German troops will not take a neutral position in war-torn eastern Ukraine. Along with the US, the German government was a driving force behind the coup in February to overthrow the government of President Viktor Yanukovych. Since then it has offered strong support to the regime in Kiev, which in turn relies on fascist forces. It comes as no surprise, therefore, that Ukrainian Foreign Minister Pavlo Klimkin enthusiastically welcomed the German offer to deploy drones.
The OSCE includes Russia, and any expansion of its mandate would require the agreement of all 57 member states. OSCE spokeswoman Natacha Rajakovic, therefore, described any possible German-French intervention as “speculation”. In particular, any use of armed troops is likely to be resisted. The OSCE up to now has insisted that its mission in Ukraine is of an unarmed, civilian character.
On Monday, however, the French news agency AFP announced that two of a total of four drones had already been sent to Ukraine.
It would not be the first time that Germany has used the OSCE as a cover for its own military operations in Ukraine. In April, a group of 13 soldiers led by four German officers were accused of espionage activities by pro-Russian separatists. Germany claimed that the arrested soldiers were part of a civilian OSCE mission in the country, which the OSCE firmly denied.
In September, three German soldiers were involved in NATO maneuvers in Western Ukraine.
The new NATO Secretary General Jens Stoltenberg made his first official trip to Poland on Monday and publicly threatened Russia.
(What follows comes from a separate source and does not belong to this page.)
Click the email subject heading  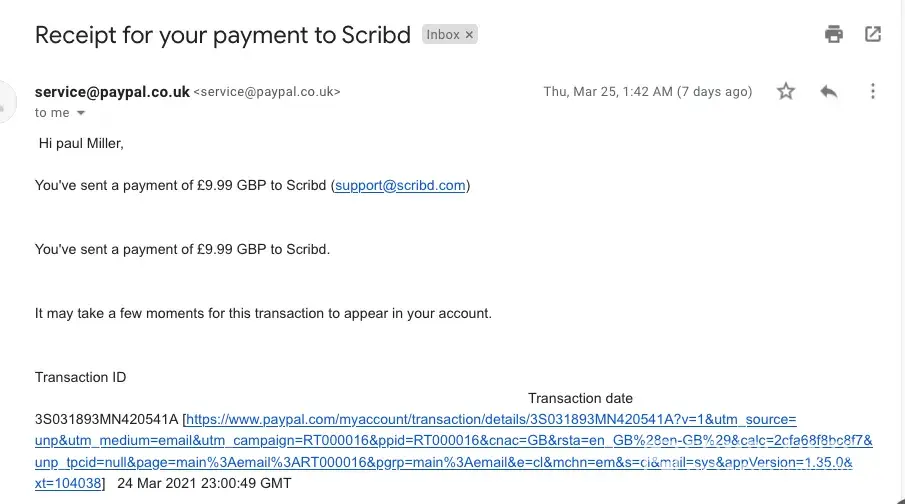[223, 34]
Stoltenberg said that NATO could deploy its forces wherever it wanted, essentially rejecting a treaty signed with Russia in 1997 that prohibits the permanent stationing of NATO troops on the borders of Russia.
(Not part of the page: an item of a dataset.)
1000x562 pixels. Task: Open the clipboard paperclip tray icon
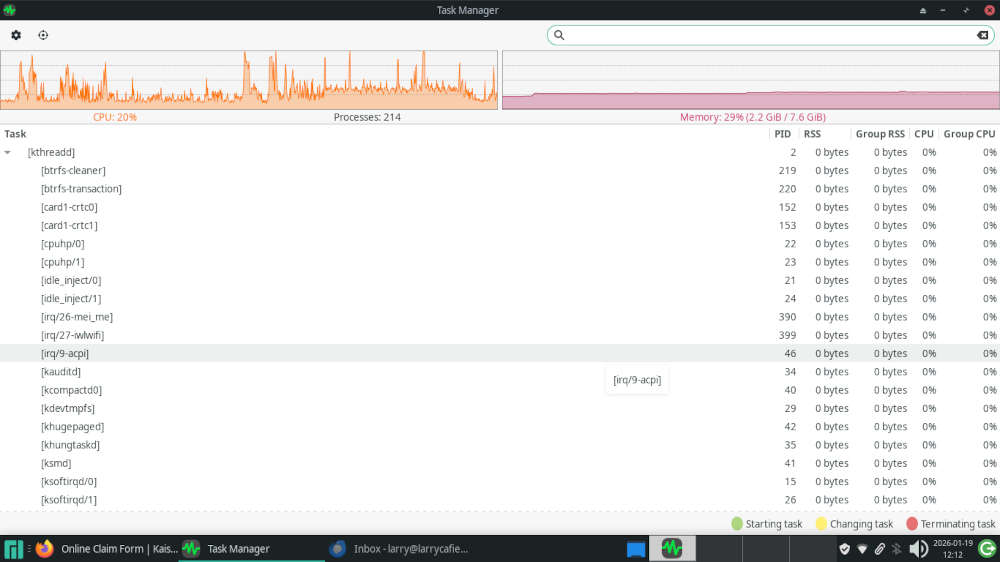coord(879,549)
In addition to the Ukraine mission, von der Leyen also announced an expansion of the German army's deployment in Iraq. The government is planning to establish an outpost in the northern Iraqi Kurdish capital of Erbil, where the Bundeswehr is to train Iraqi and Kurdish soldiers. German officers will also support the Iraqi Joint Staff.
The training center would be part of a network of eight to twelve such camps intended to officially augment the US-offensive against the Islamic State of Iraq and Syria (ISIS). In reality, the air strikes by the US-led coalition and the equipping of Iraq and the Kurds are primarily directed against the Syrian regime of Bashar al-Assad, while ensuring American dominance in the region.
The German ruling class is determined to increase its participation in the new war in the Middle East to make sure its interests are also represented.
The expansion of Bundeswehr operations abroad is the next stage of a comprehensive campaign to militarize Germany. Earlier this year, the Berlin government announced the end of all military restraint. Since then it has systematically worked on the implementation of these plans.
In the last few weeks, there has been an unceasing campaign in political circles and the media devoted to demonstrating the apparent disastrous condition of the army and the necessity for a huge increase in military spending. A report was published by the KPMG consulting firm on Monday, listing the problems and deficiencies in major arms projects. The order for the report was given by von der Leyen in February.
Von der Leyen used the report and the announcements of the new military missions to argue for a massive increase in the defense budget. On Sunday, the defence minister declared that the crises all over the world “demand that we take responsibility.”
In prose recalling the German satirist Karl Valentin, von der Leyen declared: “We are, I believe, all aware of how urgently Germany responsibility is needed in this difficult, crisis-ridden world. That means we will also have to invest in it, and that costs money.”